### AIM OF THE TASK
Print every one of the records verbatim, omitting nothing.

(RECORDS Opens)

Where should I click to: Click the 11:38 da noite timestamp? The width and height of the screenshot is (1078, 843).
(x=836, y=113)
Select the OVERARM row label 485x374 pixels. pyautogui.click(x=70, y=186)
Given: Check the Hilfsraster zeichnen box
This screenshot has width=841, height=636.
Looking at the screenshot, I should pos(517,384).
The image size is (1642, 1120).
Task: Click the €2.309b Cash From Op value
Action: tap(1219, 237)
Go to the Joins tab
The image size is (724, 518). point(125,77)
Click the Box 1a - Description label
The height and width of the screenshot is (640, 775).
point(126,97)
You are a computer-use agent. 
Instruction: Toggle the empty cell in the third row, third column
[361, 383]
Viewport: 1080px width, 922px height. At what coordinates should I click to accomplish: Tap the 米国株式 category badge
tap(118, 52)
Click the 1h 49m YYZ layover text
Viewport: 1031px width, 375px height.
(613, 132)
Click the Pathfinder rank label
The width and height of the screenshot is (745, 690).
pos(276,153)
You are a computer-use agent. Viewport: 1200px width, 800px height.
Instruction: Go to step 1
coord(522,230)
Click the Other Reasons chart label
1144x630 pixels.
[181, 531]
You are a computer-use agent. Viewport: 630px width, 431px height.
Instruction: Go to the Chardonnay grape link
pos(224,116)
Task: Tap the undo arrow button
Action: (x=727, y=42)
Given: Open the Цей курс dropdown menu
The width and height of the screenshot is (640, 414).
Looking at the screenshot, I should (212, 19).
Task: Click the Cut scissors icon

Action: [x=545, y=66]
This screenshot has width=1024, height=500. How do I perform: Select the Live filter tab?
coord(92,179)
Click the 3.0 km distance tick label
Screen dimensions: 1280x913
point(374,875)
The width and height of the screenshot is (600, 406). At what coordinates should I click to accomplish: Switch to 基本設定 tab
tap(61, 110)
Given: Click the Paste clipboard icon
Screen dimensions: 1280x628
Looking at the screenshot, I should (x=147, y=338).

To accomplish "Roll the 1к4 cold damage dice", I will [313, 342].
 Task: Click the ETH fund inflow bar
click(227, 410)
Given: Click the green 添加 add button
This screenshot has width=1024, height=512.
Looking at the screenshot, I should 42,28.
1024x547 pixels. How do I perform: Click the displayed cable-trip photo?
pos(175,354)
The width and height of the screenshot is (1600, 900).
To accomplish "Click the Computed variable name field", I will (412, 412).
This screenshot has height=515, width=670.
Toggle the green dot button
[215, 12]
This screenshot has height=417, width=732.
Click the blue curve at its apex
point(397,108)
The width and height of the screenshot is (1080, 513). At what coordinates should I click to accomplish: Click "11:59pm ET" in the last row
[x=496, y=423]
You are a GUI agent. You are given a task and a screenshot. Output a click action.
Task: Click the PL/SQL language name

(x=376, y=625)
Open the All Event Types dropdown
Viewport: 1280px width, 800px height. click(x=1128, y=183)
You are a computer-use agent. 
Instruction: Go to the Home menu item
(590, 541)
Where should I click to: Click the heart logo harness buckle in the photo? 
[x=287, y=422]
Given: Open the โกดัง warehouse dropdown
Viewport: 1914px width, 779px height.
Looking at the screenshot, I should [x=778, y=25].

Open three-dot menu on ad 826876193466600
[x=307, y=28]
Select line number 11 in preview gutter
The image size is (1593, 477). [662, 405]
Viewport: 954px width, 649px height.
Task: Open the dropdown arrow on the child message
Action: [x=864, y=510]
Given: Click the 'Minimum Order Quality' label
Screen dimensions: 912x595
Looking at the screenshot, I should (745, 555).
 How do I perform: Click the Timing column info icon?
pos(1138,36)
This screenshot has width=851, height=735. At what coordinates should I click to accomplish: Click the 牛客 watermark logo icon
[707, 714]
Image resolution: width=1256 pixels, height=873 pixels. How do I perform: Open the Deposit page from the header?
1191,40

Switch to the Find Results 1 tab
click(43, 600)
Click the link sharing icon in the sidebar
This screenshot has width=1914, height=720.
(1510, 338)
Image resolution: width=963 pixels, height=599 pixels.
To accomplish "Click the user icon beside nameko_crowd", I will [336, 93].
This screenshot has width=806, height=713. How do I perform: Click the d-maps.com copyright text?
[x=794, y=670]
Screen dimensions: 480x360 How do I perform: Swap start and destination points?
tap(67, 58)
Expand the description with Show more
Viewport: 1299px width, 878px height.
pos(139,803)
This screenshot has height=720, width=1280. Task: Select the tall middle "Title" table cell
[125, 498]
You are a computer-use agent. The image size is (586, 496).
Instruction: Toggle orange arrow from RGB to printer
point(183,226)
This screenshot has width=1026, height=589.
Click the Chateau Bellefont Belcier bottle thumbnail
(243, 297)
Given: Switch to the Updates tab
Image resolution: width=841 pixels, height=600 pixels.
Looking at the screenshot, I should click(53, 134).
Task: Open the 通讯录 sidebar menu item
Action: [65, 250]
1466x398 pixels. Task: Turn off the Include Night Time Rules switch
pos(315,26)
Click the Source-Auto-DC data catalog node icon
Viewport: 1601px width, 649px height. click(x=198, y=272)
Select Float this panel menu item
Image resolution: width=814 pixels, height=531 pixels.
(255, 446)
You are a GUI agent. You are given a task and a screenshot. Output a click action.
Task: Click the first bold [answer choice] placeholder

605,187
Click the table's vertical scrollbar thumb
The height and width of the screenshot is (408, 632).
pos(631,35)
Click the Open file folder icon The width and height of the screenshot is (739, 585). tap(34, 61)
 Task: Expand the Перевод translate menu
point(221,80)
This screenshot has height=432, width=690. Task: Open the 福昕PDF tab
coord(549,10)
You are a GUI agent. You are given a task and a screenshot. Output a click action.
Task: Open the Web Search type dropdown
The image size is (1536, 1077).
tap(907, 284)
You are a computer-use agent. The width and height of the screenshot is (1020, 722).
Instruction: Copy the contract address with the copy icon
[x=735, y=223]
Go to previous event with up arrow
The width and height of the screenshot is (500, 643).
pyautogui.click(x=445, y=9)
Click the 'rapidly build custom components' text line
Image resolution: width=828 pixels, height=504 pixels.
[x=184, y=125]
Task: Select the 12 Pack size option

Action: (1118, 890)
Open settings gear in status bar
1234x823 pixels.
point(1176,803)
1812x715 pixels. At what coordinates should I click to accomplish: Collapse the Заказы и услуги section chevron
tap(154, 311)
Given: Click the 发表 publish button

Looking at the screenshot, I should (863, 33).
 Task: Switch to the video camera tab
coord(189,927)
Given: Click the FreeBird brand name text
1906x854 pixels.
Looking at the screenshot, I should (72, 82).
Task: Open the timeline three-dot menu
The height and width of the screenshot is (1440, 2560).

(RECORDS Closes)

### RESPONSE FOR THIS EXERCISE
Where should I click to: Click the 11:38 da noite timestamp? The width and height of the screenshot is (1078, 843).
(x=836, y=113)
Select the OVERARM row label 485x374 pixels. pyautogui.click(x=70, y=186)
Given: Check the Hilfsraster zeichnen box
This screenshot has width=841, height=636.
Looking at the screenshot, I should pos(517,384).
The image size is (1642, 1120).
Task: Click the €2.309b Cash From Op value
Action: tap(1219, 237)
Go to the Joins tab
The image size is (724, 518). point(125,77)
Click the Box 1a - Description label
The height and width of the screenshot is (640, 775).
point(126,97)
You are a computer-use agent. 
Instruction: Toggle the empty cell in the third row, third column
[361, 383]
Viewport: 1080px width, 922px height. At what coordinates should I click to accomplish: Tap the 米国株式 category badge
tap(118, 52)
Click the 1h 49m YYZ layover text
Viewport: 1031px width, 375px height.
(613, 132)
Click the Pathfinder rank label
The width and height of the screenshot is (745, 690).
pos(276,153)
You are a computer-use agent. Viewport: 1200px width, 800px height.
Instruction: Go to step 1
coord(522,230)
Click the Other Reasons chart label
1144x630 pixels.
[181, 531]
You are a computer-use agent. Viewport: 630px width, 431px height.
Instruction: Go to the Chardonnay grape link
pos(224,116)
Task: Tap the undo arrow button
Action: (x=727, y=42)
Given: Open the Цей курс dropdown menu
The width and height of the screenshot is (640, 414).
Looking at the screenshot, I should (212, 19).
Task: Click the Cut scissors icon

Action: [x=545, y=66]
This screenshot has width=1024, height=500. How do I perform: Select the Live filter tab?
coord(92,179)
Click the 3.0 km distance tick label
Screen dimensions: 1280x913
point(374,875)
The width and height of the screenshot is (600, 406). At what coordinates should I click to accomplish: Switch to 基本設定 tab
tap(61, 110)
Given: Click the Paste clipboard icon
Screen dimensions: 1280x628
Looking at the screenshot, I should (x=147, y=338).

To accomplish "Roll the 1к4 cold damage dice", I will [313, 342].
 Task: Click the ETH fund inflow bar
click(227, 410)
Given: Click the green 添加 add button
This screenshot has width=1024, height=512.
Looking at the screenshot, I should 42,28.
1024x547 pixels. How do I perform: Click the displayed cable-trip photo?
pos(175,354)
The width and height of the screenshot is (1600, 900).
To accomplish "Click the Computed variable name field", I will (412, 412).
This screenshot has height=515, width=670.
Toggle the green dot button
[215, 12]
This screenshot has height=417, width=732.
Click the blue curve at its apex
point(397,108)
The width and height of the screenshot is (1080, 513). At what coordinates should I click to accomplish: Click "11:59pm ET" in the last row
[x=496, y=423]
You are a GUI agent. You are given a task and a screenshot. Output a click action.
Task: Click the PL/SQL language name

(x=376, y=625)
Open the All Event Types dropdown
Viewport: 1280px width, 800px height. click(x=1128, y=183)
You are a computer-use agent. 
Instruction: Go to the Home menu item
(590, 541)
Where should I click to: Click the heart logo harness buckle in the photo? 
[x=287, y=422]
Given: Open the โกดัง warehouse dropdown
Viewport: 1914px width, 779px height.
Looking at the screenshot, I should [x=778, y=25].

Open three-dot menu on ad 826876193466600
[x=307, y=28]
Select line number 11 in preview gutter
The image size is (1593, 477). [662, 405]
Viewport: 954px width, 649px height.
Task: Open the dropdown arrow on the child message
Action: [x=864, y=510]
Given: Click the 'Minimum Order Quality' label
Screen dimensions: 912x595
Looking at the screenshot, I should (745, 555).
 How do I perform: Click the Timing column info icon?
pos(1138,36)
This screenshot has width=851, height=735. At what coordinates should I click to accomplish: Click the 牛客 watermark logo icon
[707, 714]
Image resolution: width=1256 pixels, height=873 pixels. How do I perform: Open the Deposit page from the header?
1191,40

Switch to the Find Results 1 tab
click(43, 600)
Click the link sharing icon in the sidebar
This screenshot has width=1914, height=720.
(1510, 338)
Image resolution: width=963 pixels, height=599 pixels.
To accomplish "Click the user icon beside nameko_crowd", I will [336, 93].
This screenshot has width=806, height=713. How do I perform: Click the d-maps.com copyright text?
[x=794, y=670]
Screen dimensions: 480x360 How do I perform: Swap start and destination points?
tap(67, 58)
Expand the description with Show more
Viewport: 1299px width, 878px height.
pos(139,803)
This screenshot has height=720, width=1280. Task: Select the tall middle "Title" table cell
[125, 498]
You are a computer-use agent. The image size is (586, 496).
Instruction: Toggle orange arrow from RGB to printer
point(183,226)
This screenshot has width=1026, height=589.
Click the Chateau Bellefont Belcier bottle thumbnail
(243, 297)
Given: Switch to the Updates tab
Image resolution: width=841 pixels, height=600 pixels.
Looking at the screenshot, I should click(53, 134).
Task: Open the 通讯录 sidebar menu item
Action: [65, 250]
1466x398 pixels. Task: Turn off the Include Night Time Rules switch
pos(315,26)
Click the Source-Auto-DC data catalog node icon
Viewport: 1601px width, 649px height. click(x=198, y=272)
Select Float this panel menu item
Image resolution: width=814 pixels, height=531 pixels.
(255, 446)
You are a GUI agent. You are given a task and a screenshot. Output a click action.
Task: Click the first bold [answer choice] placeholder

605,187
Click the table's vertical scrollbar thumb
The height and width of the screenshot is (408, 632).
pos(631,35)
Click the Open file folder icon The width and height of the screenshot is (739, 585). tap(34, 61)
 Task: Expand the Перевод translate menu
point(221,80)
This screenshot has height=432, width=690. Task: Open the 福昕PDF tab
coord(549,10)
You are a GUI agent. You are given a task and a screenshot. Output a click action.
Task: Open the Web Search type dropdown
The image size is (1536, 1077).
tap(907, 284)
You are a computer-use agent. The width and height of the screenshot is (1020, 722).
Instruction: Copy the contract address with the copy icon
[x=735, y=223]
Go to previous event with up arrow
The width and height of the screenshot is (500, 643).
pyautogui.click(x=445, y=9)
Click the 'rapidly build custom components' text line
Image resolution: width=828 pixels, height=504 pixels.
[x=184, y=125]
Task: Select the 12 Pack size option

Action: (1118, 890)
Open settings gear in status bar
1234x823 pixels.
point(1176,803)
1812x715 pixels. At what coordinates should I click to accomplish: Collapse the Заказы и услуги section chevron
tap(154, 311)
Given: Click the 发表 publish button

Looking at the screenshot, I should (863, 33).
 Task: Switch to the video camera tab
coord(189,927)
Given: Click the FreeBird brand name text
1906x854 pixels.
Looking at the screenshot, I should (72, 82).
Task: Open the timeline three-dot menu
The height and width of the screenshot is (1440, 2560).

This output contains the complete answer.